For those of you who enjoy stories that lean more on the characters than they do on a plot, put Wok of Love on your watch list. The trials these people wade through are things that could happen to any one of us and watching them battle their way out of life’s pitfalls is quite inspiring.
When a kind-hearted gangster, an heiress whose assets were recently frozen, and a chef out for revenge come together with the common goal of wanting to see a failing Chinese restaurant succeed, they get much more than what they bargained for – broken hearts are mended and sincere friendships are forged along the way.
After less than a month of marriage Seo Poong’s wife informs him she is in love with another man. To make matters worse the guy she is leaving him for is the owner and CEO of the hotel where he was unjustly fired from his position as a chef. Although there is nothing he can do about his wife leaving him he is determined to get revenge for loosing the job he had worked so hard for and he can think of no better way to do that than to open his own restaurant and steal away the hotel restaurant customers by serving better food at a cheaper price. With the help of a gang of thugs and a few people desperate for money, Poong sets out to compete with the big guys and if he’s lucky he just may find a little romance along the way.
Born in the lap of luxury, Dan Sae-Woo has always had the best of everything. She’s smart, sporting a masters degree from her education in the United States, and knows the art of fencing. But her whole life comes crashing down when, during her wedding rehearsal, her father is arrested and all his assets frozen, she receives news that her beloved horse has cancer, and her fiancée never shows up. Because of her father’s arrest, her fiancée’s parents call of the wedding and demand a divorce since she had already legally registered her marriage to their son. Now that Sae-Woo has no access to money she turns to a private lending company owned by a reformed mob boss to secure the funds necessary for her horse’s operation. Then, in order to obtain income to pay back the loan, she gets a job at Hungry Wok where she earns the nickname Ladle and learns to love cooking thanks to her critical boss, Chef Poong.

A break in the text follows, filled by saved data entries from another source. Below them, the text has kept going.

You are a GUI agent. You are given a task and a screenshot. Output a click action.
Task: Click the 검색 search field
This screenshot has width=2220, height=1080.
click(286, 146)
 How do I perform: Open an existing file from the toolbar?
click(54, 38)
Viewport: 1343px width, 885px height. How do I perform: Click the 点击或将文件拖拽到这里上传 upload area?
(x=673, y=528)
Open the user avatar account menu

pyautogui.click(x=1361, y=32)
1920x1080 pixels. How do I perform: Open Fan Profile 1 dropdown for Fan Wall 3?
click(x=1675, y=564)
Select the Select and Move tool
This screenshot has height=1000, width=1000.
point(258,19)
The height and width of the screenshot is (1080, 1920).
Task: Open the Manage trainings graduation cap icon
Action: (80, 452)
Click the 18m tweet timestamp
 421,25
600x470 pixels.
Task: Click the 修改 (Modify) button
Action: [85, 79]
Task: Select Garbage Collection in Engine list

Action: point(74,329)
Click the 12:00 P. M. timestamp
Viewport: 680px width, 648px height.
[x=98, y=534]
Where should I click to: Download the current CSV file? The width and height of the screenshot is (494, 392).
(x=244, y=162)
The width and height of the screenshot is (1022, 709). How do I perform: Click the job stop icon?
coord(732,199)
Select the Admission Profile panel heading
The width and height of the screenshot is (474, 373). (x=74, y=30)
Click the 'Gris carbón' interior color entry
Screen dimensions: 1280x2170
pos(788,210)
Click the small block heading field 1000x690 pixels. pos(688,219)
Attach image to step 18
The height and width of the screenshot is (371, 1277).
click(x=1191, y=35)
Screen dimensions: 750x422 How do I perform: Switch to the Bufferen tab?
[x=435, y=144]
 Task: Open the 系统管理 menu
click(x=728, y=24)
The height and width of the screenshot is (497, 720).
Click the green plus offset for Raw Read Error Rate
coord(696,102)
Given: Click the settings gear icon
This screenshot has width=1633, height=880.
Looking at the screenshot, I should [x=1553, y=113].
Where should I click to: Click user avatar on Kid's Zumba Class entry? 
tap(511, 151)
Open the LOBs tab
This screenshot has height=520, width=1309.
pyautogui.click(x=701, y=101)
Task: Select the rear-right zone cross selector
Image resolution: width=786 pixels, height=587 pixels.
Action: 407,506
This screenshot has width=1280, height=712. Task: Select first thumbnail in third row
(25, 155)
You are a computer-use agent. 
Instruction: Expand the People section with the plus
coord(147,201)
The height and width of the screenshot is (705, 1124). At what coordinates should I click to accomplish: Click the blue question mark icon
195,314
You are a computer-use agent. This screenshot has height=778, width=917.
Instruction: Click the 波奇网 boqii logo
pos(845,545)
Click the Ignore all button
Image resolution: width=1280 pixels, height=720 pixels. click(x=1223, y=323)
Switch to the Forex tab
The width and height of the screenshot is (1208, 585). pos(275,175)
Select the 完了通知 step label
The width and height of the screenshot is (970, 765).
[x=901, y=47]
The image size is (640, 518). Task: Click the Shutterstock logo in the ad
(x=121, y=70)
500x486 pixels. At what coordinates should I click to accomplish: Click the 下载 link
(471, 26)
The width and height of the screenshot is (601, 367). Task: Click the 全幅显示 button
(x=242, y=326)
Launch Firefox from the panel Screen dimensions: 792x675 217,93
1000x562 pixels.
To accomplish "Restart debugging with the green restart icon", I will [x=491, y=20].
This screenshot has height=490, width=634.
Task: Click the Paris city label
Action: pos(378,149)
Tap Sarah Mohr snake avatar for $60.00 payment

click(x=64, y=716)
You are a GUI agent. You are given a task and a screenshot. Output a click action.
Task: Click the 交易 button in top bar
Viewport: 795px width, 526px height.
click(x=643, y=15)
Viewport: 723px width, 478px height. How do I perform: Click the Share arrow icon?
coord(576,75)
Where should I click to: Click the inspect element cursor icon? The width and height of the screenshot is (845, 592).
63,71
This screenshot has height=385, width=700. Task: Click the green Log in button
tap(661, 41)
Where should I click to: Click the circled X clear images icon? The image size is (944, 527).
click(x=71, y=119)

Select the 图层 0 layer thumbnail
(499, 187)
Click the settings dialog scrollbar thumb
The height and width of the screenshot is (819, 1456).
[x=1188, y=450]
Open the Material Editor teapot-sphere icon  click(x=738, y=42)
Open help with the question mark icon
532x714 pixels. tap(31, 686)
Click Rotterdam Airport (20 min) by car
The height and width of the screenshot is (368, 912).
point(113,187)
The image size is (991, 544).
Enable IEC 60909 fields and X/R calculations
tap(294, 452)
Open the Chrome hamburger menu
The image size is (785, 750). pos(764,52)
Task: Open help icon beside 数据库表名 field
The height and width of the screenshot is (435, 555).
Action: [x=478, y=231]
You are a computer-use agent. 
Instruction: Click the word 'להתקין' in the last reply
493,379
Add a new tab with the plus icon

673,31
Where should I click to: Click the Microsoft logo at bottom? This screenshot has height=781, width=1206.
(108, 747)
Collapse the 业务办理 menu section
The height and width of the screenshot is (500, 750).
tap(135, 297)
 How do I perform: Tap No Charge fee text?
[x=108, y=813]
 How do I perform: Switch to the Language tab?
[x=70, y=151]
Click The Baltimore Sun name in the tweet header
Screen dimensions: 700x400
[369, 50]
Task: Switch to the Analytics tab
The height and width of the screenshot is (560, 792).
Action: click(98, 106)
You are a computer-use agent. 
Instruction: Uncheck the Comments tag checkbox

When Doo Chil-Seong was a small boy his mother abandoned him at a Chinese restaurant. As an orphan his opportunities for success were limited and he ended up being the boss of his own gang. Posters of Al Pacino and Marlon Brando (in their characters from The Godfather) decorate the walls of his apartment and he has boxing and martial arts equipment in his rooms. After three arrests and convictions he decided to buy a building and open a restaurant called The Hungry Frying Pan for the members of his gang to run, proudly using the money he had taken from another gang to wallpaper its private rooms. Chil-Seong also owns a private lending company. He falls for Sae-Woo the minute he meets her and when she asks to borrow money to pay for an operation he mistakenly thinks she is dying.
I liked Lee Jun-Ho in Chief Kim (where you can read more about him) but absolutely adored him as Chef Seo Poong. His acting looked totally effortless.
Dan Sae-Woo is played by Jung Ryeo-Won and you can get information about her by reading my Witch at Court review.
Information about Jang Hyuk, the man who plays the part of Doo Chil-Seong, can be found by going to my Voice review.
The love triangle between Poong, Sae-Woo, and Chil-Seong isn’t one of competition and friction. They take into consideration the feelings of the other people and proceed with honesty and empathy, evidence that these three are true adults who respect others as well as themselves and that was a refreshing change I was not prepared for. I liked it!
Aside from a few needed antagonists that provide obstacles for the characters’ growth, the people in Wok of Love are 100% lovable and I cared about each and every one of them. Although I found Sae-Woo’s mom irritating at best, she wasn’t evil. A snobbish, arrogant, prima donna- yes, but evil… no.
The writing and acting is so true to life. Often in a drama I’ll think, “No one would say that,” or “That’s not the way people are in real life.” But in Wok of Love everything seemed so realistic. How they acted, what they said – very authentic which made these characters less fictional than usual. Also, the character growth is excellent. Everyone faces their trials amazingly well and with the support of friends around them become stronger and better because of them. It’s a show that inspires us to hang in there, take a deep breath, and plow forward. If they can beat the odds, then so can we.
Every now and then I felt like I was watching a cooking show. The chefs and prep-cooks explain to the learning kitchen staff (and us) why they do what they do. “Don’t let it… because… and you don’t want that to happen because then…” It was all very interesting. And I kept wanting to taste the food they were preparing. Everything looked so delicious! But all that cutting and cooking reminded me of why I dislike cooking so much. Take it out of a box and pop it in the microwave. I’m fine with saving time.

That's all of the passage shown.